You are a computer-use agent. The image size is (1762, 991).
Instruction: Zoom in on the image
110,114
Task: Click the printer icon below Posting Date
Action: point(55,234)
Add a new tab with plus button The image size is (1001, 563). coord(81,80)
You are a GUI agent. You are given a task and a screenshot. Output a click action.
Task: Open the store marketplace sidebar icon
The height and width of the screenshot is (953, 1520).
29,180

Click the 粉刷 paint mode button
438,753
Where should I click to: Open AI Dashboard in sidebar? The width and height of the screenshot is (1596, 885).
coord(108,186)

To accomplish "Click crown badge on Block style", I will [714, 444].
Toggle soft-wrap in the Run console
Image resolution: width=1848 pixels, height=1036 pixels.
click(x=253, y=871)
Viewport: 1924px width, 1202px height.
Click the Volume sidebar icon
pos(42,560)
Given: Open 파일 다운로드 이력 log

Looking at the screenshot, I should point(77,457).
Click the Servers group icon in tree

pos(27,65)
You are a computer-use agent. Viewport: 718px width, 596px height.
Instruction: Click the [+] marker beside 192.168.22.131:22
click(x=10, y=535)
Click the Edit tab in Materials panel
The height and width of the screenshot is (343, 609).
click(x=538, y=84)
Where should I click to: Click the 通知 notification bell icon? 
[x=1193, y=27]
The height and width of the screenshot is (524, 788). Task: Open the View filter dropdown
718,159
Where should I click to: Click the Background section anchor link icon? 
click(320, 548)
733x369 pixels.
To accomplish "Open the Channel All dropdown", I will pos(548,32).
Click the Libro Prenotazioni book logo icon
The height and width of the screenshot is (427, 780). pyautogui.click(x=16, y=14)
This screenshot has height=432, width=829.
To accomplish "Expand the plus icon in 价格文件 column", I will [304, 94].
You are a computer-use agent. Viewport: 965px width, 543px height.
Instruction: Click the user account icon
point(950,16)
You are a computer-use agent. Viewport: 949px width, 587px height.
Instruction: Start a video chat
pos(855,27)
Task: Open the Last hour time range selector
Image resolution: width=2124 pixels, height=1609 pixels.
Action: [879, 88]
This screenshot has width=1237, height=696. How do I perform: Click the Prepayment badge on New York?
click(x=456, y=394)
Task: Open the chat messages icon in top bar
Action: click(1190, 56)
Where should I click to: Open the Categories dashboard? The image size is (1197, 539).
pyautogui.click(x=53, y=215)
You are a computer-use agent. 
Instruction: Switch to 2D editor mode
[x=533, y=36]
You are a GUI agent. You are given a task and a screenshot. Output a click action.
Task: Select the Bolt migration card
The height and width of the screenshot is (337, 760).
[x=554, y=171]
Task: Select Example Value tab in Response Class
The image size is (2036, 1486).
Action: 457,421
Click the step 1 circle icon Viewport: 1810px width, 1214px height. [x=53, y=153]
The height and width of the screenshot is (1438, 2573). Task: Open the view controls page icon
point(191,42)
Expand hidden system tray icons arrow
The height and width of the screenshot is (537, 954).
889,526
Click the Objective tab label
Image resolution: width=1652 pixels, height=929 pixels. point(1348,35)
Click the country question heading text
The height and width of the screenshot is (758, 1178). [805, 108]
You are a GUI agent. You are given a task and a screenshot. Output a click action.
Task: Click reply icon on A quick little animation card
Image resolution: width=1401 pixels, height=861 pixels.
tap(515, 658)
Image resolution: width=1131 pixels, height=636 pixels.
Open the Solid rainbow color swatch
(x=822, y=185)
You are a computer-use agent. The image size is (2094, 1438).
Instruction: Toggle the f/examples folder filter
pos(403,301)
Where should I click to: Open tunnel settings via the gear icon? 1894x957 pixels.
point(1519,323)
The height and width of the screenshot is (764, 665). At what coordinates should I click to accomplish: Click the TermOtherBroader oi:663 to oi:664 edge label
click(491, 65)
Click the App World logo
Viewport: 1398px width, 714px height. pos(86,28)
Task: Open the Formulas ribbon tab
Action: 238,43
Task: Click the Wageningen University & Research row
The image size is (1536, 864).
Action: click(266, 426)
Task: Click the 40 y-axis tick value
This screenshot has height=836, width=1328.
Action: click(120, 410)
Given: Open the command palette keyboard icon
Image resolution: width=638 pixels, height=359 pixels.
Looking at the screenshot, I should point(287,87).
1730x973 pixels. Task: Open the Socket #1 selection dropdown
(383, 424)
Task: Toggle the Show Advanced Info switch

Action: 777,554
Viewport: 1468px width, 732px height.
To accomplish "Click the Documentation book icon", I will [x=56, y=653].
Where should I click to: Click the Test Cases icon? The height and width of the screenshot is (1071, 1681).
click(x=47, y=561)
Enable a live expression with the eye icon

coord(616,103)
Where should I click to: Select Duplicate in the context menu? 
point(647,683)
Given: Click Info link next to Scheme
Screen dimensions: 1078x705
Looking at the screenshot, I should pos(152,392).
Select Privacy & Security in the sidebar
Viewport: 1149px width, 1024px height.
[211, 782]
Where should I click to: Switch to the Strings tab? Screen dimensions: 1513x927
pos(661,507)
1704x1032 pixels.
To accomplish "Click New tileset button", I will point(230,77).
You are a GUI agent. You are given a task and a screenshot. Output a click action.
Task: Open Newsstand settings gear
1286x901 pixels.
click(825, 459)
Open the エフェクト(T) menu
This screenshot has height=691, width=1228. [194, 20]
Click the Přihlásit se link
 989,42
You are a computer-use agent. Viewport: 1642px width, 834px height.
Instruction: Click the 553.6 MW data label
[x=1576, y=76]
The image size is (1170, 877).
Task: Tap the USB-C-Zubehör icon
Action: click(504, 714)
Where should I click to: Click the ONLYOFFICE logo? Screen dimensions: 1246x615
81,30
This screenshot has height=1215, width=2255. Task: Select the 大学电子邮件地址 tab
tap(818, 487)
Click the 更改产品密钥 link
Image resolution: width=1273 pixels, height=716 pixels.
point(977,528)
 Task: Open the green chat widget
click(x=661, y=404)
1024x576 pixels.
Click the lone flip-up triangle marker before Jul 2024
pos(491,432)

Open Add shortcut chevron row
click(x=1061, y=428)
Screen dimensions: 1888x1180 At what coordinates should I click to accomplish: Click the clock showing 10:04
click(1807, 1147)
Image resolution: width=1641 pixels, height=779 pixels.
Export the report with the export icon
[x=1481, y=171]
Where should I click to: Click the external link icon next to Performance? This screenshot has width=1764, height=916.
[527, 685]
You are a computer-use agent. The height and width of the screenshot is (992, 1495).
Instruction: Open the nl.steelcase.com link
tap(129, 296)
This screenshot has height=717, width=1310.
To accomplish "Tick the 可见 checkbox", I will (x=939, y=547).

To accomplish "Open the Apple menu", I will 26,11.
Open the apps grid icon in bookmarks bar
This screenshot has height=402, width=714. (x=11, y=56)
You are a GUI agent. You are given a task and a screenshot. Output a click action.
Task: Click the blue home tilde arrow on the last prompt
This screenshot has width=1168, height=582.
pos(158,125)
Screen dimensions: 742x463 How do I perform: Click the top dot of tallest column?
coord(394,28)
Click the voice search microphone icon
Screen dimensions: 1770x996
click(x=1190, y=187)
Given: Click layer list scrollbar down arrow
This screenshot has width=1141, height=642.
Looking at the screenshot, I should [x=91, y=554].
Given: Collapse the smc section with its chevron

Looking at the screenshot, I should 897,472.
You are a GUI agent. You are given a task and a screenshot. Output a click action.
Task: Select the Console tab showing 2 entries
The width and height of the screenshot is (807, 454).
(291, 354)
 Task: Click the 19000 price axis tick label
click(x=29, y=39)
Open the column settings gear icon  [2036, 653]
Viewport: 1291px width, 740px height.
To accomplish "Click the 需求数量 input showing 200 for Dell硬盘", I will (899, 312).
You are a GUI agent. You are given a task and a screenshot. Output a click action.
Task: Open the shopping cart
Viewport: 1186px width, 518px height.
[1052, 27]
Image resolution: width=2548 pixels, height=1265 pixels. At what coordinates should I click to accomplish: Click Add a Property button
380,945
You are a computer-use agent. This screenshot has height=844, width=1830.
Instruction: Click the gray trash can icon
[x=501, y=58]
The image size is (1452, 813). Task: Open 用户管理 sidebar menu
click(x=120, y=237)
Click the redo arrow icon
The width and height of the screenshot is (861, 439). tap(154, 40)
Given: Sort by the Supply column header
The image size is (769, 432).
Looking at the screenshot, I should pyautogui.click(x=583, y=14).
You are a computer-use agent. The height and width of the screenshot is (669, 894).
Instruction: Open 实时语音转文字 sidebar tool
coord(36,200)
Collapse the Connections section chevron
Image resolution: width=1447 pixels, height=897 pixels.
::::::::::
*Action item*
For each line above that includes the word "Expand", make a copy of that line.

*Completed task*
To accomplish "Expand the plus icon in 价格文件 column", I will [304, 94].
Expand hidden system tray icons arrow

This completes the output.